Cuisines editor Virginia B. Wood explains why one of Austin's most successful 24-hour restaurants is going to college.
One of Austin's most successful 24-hour restaurants is going to college. The newest Kerbey Lane Cafe (2606 Guadalupe, 477-5717) opens on the Drag this week, making it the fourth outlet for the homegrown chain. Kerbey Lane's hearty, reasonably priced menu should be a big hit with hungry students looking for a reliable meal in the middle of the night, or any other time of day, for that matter. Look for the same eggs, flapjacks, and round-the-clock slacker-style service you know and love... Also new in the campus area is Anthony Stephen's first restaurant venture, Wings of Texas (2828 Rio Grande, 480-8081), in the former Hangtown location. Stephens has developed four spicy signature sauces for the ever-popular buffalo wing, and he's eager for folks to try them. All orders of fried chicken wings come with a side of bleu cheese dressing and celery sticks. Wings of Texas is equipped to handle large bulk orders for parties or happy hours. They serve sodas and sports TV these days, but a beer license is on the way.
KLC Goes to UT
Saved by Soup I'm not a doctor and can't guarantee you'll get well, but I do have two friendly suggestions for distressed flu and allergy sufferers. The first is a wonderful little book reviewed here in mid-January last year. A Soothing Broth (Broadway Books, $18) by Pat Willard is full of "tonics, soups, and other cure-alls for colds, coughs and out-of-sorts days." It's full of folk remedies, recipes, and good common-sense ideas for taking care of yourself or someone else who is sick. It makes a worthwhile addition to the family culinary library. The second suggestion would be to utilize tortilla soup as a weapon in your disease-fighting arsenal.
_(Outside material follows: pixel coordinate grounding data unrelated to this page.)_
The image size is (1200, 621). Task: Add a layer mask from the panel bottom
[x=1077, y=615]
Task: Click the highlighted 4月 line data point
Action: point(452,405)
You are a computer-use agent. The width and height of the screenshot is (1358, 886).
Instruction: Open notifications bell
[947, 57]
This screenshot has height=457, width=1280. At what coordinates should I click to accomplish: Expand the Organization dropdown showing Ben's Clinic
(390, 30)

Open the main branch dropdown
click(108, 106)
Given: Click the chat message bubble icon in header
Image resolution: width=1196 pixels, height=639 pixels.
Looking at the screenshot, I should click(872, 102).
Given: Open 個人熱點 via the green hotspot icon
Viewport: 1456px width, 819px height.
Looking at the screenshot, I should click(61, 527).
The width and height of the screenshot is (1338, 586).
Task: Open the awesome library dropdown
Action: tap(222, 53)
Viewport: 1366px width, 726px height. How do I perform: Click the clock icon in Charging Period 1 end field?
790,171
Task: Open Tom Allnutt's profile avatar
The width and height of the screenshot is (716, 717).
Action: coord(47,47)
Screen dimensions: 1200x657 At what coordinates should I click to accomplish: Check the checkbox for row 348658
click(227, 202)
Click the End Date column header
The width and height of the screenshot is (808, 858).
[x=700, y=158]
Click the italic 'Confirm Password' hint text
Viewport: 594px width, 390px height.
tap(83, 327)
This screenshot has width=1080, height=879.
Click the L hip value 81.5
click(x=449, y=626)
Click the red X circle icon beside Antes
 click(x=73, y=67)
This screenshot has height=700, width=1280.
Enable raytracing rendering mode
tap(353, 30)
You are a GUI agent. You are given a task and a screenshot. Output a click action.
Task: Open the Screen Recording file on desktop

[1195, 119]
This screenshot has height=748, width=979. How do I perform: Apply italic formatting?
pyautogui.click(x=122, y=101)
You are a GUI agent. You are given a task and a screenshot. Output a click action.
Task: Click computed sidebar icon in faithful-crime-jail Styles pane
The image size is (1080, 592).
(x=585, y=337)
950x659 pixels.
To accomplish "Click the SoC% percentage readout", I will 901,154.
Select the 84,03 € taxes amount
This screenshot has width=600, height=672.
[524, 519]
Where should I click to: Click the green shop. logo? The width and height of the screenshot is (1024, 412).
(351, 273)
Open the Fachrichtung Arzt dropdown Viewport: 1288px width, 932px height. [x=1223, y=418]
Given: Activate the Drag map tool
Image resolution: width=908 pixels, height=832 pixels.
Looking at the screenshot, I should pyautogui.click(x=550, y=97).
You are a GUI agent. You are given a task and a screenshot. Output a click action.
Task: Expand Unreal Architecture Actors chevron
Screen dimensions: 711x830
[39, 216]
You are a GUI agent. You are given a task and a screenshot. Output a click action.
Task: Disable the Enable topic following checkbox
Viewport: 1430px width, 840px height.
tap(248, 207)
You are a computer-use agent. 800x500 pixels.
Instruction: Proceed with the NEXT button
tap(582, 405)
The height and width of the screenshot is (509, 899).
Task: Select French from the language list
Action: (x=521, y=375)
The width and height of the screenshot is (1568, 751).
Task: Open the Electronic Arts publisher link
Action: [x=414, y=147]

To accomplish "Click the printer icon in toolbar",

Having been saved from a nasty bout of pneumonia a few years back by daily doses of tortilla soup from Guero's (1412 S. Congress, 447-7688), I'm a firm believer in the curative powers of this dish. I've also had success vanquishing allergy symptoms with the dark, chile-spiked version at Manuel's (310 Congress, 472-7555; 10201 Jollyville Road, 345-1042). Think of it as the Austin version of the age-old chicken soup cure: pieces of fresh, homemade corn tortilla and aromatic vegetables in a rich, hot chicken broth that packs the powerful vitamin C punch of capsicum peppers. Though your favorite version of tortilla soup will probably work equally well, remember to avoid the cheese sometimes added to this dish if reducing overall congestion is your goal. No bill will be forthcoming for this advice.
Viva Tex-Mex BBQ
"Fusion food" ideas rarely move me anymore, but this marriage of Texas' two most prominent culinary influences really works. Intrigued by a sign advertising Tex-Mex BBQ (S. First & Oltorf), I had to check this out. Since Circle S Catering took over the former hamburger joint on this busy corner, the fare includes breakfast tacos, smoked meat by the plate and the pound, and sizzling fajitas. Traditional barbecue side orders are available, as well as Spanish rice, pico de gallo, tortillas, and hot sauce. A three-meat combo offered meaty and succulent pork ribs, bias-cut sausage full of spicy flavor, and tasty fajita meat with great grilled onions. Pintos are spiced with just enough jalapeño and the rice is fine. Fresh, uncooked salsa comes with every order. It's a no-frills joint that offers good value for the money.